## Work request
Transcribe exactly, and only, the lines from the one with "Open the Tablature only notation dropdown" through the end of the records below, including both of those lines. Skip all pictures.
[Start of Attachment]
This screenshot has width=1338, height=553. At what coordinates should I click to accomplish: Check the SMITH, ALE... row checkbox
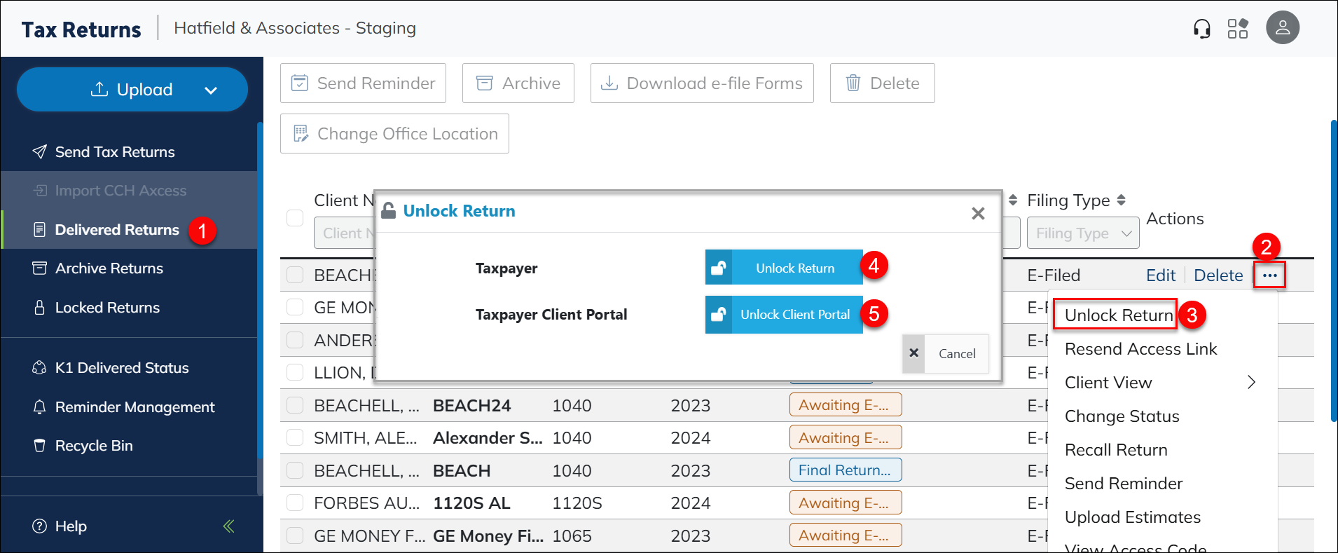[x=295, y=438]
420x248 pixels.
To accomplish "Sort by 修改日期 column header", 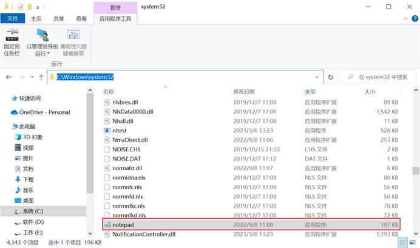I will (245, 91).

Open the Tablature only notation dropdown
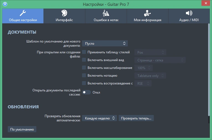pyautogui.click(x=150, y=76)
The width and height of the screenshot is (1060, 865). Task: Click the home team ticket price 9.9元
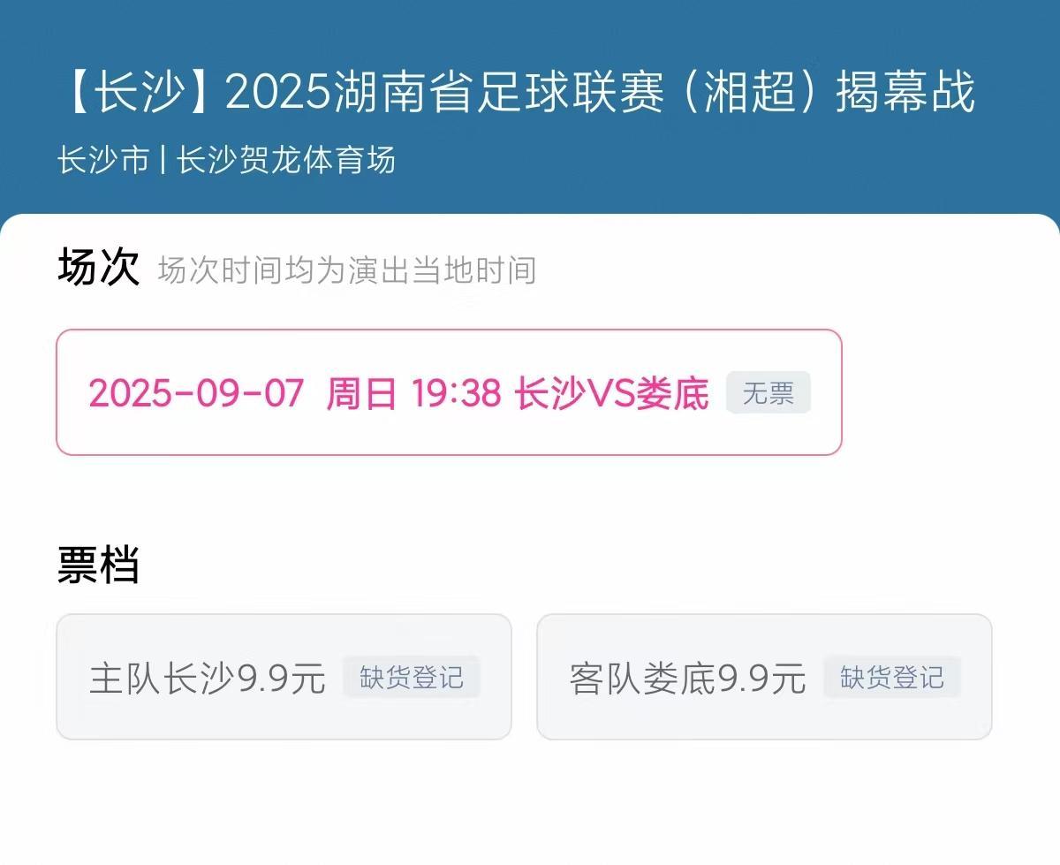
[End of Attachment]
## Task result
Open the Tablature only notation dropdown
pyautogui.click(x=150, y=76)
The width and height of the screenshot is (1060, 865). Task: Click the home team ticket price 9.9元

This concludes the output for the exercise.